#### TASK DATA ####

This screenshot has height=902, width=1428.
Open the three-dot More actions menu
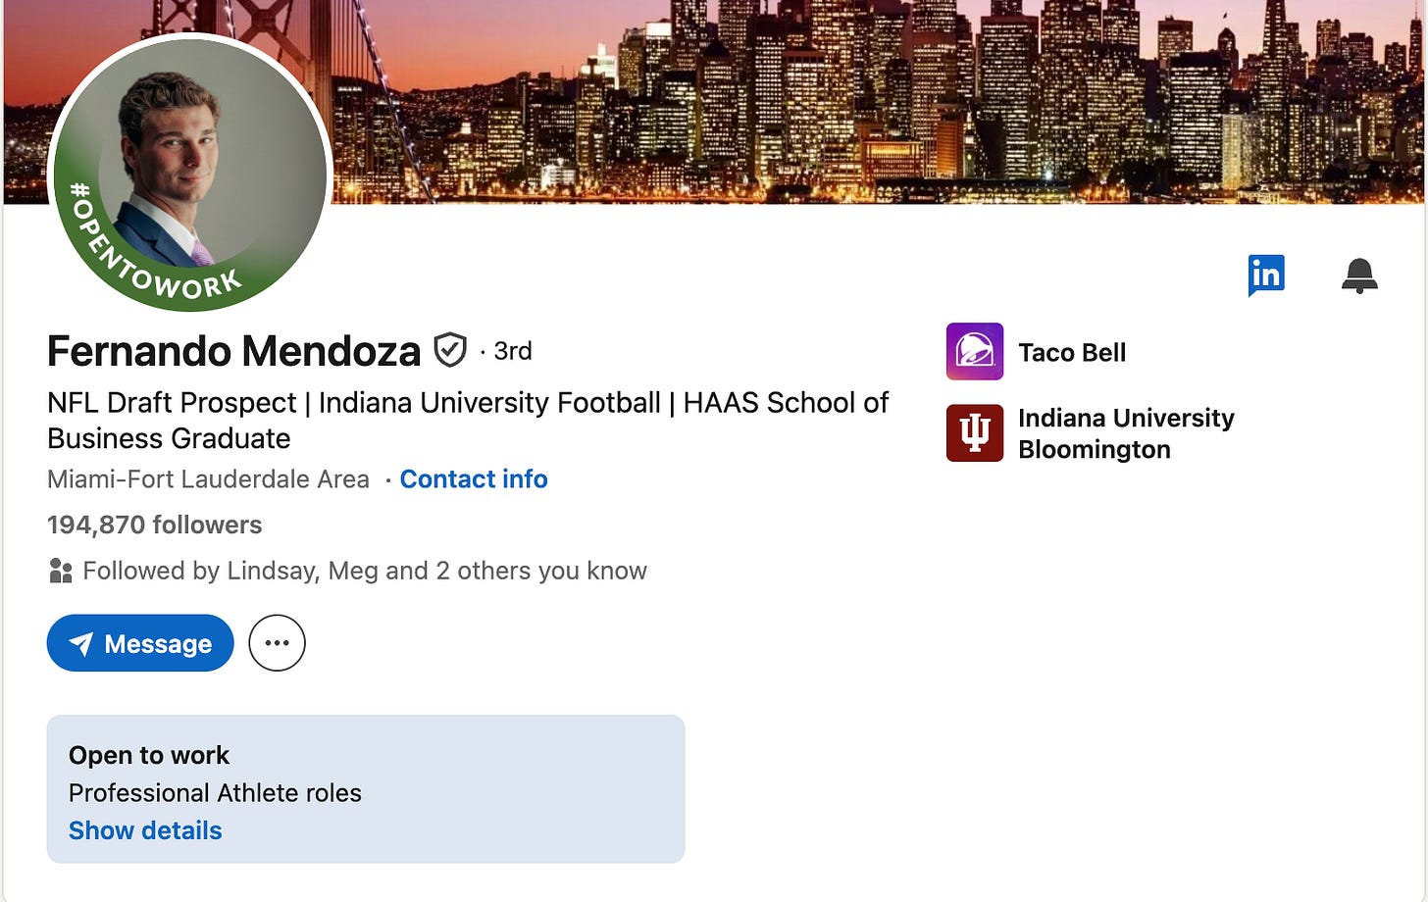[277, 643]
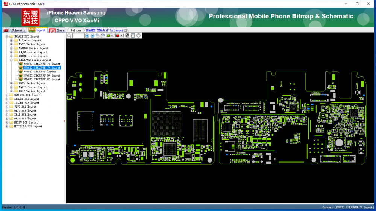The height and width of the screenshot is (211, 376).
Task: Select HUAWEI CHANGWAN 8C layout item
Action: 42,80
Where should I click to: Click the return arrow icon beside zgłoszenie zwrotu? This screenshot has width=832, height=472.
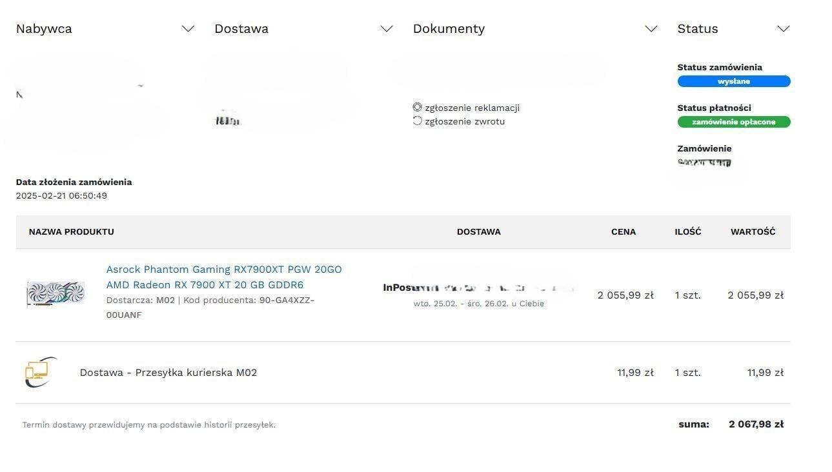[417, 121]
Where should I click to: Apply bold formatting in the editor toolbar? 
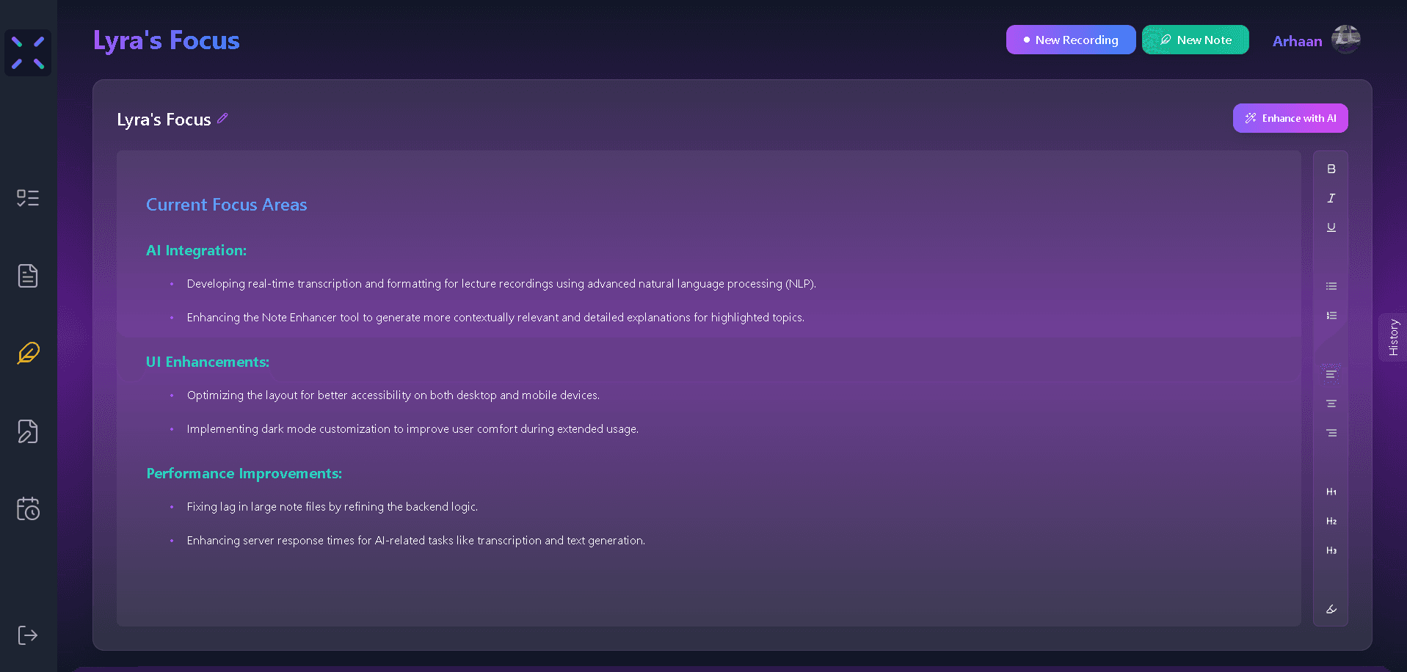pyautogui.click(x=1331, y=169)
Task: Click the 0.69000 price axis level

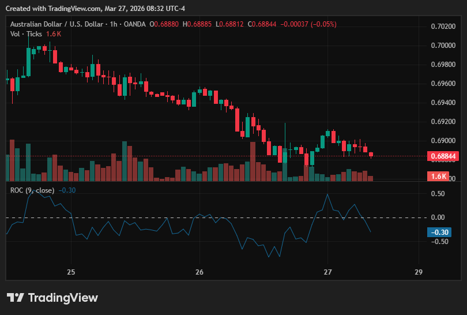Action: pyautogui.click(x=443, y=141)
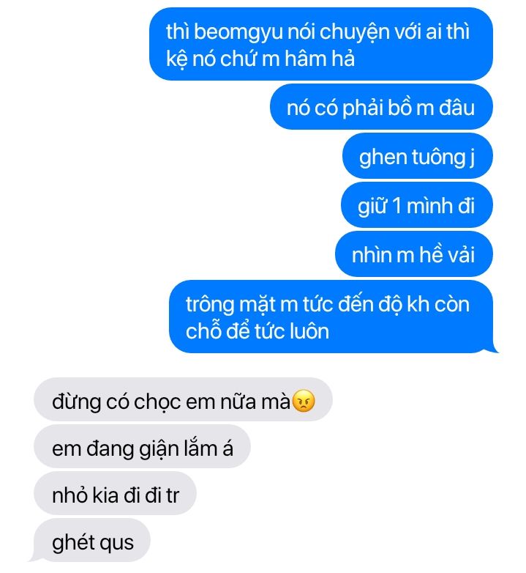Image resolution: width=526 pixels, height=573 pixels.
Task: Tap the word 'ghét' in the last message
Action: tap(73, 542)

####
#### TASK DATA ####

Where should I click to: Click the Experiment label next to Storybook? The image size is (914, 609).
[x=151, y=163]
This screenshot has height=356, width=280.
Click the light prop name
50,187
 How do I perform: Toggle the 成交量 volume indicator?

####
#### TASK DATA ####

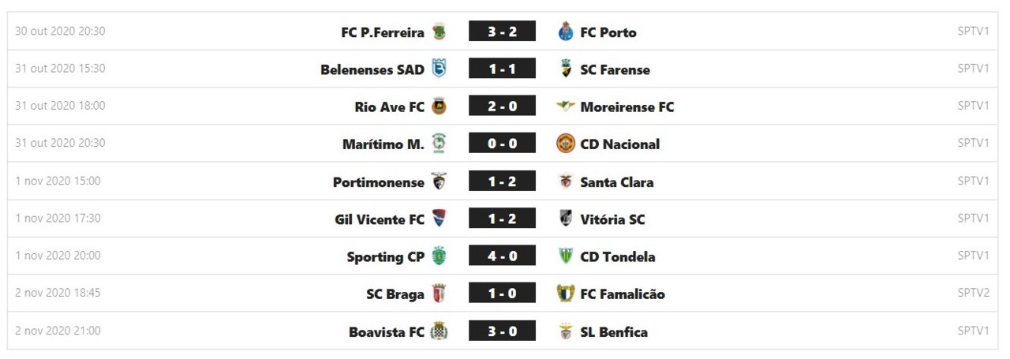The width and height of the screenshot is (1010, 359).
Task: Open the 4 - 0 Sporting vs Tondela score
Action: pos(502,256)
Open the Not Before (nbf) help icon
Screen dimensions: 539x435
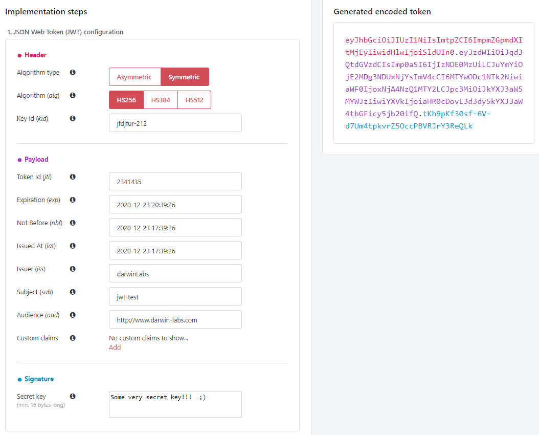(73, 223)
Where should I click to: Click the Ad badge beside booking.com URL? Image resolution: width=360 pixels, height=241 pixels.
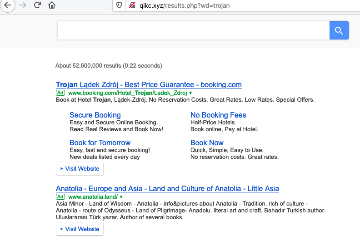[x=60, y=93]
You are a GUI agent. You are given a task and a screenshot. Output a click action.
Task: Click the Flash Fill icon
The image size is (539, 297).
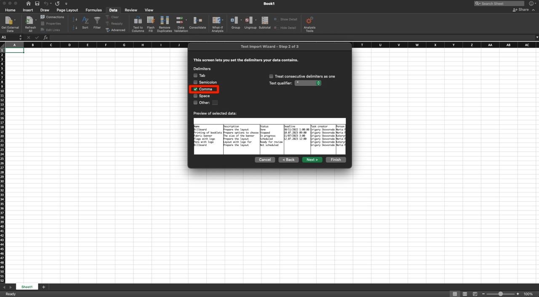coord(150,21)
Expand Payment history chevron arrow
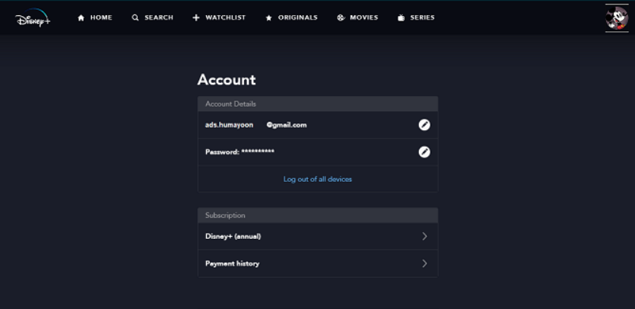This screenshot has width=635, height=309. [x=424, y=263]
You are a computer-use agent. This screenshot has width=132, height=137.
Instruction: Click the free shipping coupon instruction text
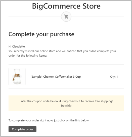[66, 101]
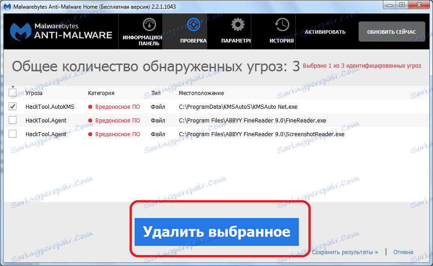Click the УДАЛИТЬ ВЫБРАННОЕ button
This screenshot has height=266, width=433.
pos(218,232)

####

-- YOUR GOAL --
Count the lines in the entries above that include the string "agent", then give only that figure.

-- ANSWER TO THIS PROBLEM --
2